Weblog entry #64 for dkg

You should be using ssh-agent
Posted by dkg on Mon 27 Sep 2010 at 20:18

If you're not using ssh-agent to authenticate yourself to SSH servers, you should be. (i'm assuming you're already using PubkeyAuthentication; if you're still using PasswordAuthentication, ChallengeResponseAuthentication or KbdInteractiveAuthentication, fix that please).

You should use ssh-agent for a number of reasons, actually, but the simplest is this: when you authenticate to a text-based channel on a remote server, you should never have to type anything about that authentication into the channel that will eventually be controlled by the remote server.

That's because a malicious server could simply accept your connection as an anonymous connection and print out the exact prompt you're expecting. Then, whatever you're typing goes into the remote server instead of into your authentication scheme. and congrats, you just gave away the passphrase for your key.

With ssh-agent, you talk first to your agent. Then, you talk to the server and your ssh client talks to the agent. Your keys and your passphrase are never exposed.

the second reason is that the agent is a much smaller piece of code than the ssh client, and it doesn't talk to the network at all (unless you force it to). It holds your key and never releases it to querying processes; It even runs in a protected memory space so other processes can't peek at it.

So if this protected, isolated agent is what holds your key, you're in much better shape than if a non-protected, larger, network-active process (the ssh client) has direct access to your secret key material.

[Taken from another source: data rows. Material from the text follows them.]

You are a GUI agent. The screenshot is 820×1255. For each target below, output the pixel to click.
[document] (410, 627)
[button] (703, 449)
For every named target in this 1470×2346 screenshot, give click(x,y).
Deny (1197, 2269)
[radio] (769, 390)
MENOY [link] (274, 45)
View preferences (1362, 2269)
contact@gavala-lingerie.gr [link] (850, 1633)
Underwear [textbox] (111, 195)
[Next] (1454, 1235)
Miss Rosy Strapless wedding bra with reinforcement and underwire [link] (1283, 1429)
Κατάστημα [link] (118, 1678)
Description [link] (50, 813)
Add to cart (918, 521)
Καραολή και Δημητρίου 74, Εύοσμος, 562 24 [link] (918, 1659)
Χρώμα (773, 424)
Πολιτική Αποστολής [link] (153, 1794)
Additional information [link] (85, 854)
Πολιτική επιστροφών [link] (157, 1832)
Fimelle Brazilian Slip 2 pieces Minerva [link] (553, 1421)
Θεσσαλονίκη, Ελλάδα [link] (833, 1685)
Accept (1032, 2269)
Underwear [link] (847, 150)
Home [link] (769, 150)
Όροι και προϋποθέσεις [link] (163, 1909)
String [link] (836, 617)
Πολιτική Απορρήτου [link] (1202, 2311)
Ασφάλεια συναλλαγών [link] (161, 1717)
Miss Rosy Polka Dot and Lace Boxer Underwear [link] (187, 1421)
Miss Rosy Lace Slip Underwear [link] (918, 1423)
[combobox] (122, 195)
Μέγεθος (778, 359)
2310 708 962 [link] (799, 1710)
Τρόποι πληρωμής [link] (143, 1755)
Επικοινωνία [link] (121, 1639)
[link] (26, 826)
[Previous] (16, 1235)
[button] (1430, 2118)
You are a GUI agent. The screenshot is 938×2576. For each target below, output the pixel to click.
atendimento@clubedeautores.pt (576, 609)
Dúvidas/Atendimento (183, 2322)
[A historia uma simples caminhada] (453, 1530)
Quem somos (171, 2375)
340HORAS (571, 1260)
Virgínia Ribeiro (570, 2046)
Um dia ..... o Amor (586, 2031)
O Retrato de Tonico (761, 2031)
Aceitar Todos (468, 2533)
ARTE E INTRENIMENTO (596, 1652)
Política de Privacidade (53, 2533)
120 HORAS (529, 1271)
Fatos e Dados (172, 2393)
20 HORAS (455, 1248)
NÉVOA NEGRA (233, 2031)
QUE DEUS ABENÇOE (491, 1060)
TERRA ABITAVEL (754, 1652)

The third reason is that it's just more convenient -- you can put a key in your agent, and ask it to prompt you when its use is requested. you don't actually need to re-type your passphrase each time. you can just hit enter or type "yes".

And if that scares you security-wise then you can put the key in for a limited period of time, as well.

(btw, you should be using the ssh-agent that ships with OpenSSH, probably not the implementation offered by gnome, which doesn't offer a confirmation prompt, doesn't run in protected memory space, and links in a ton more libraries)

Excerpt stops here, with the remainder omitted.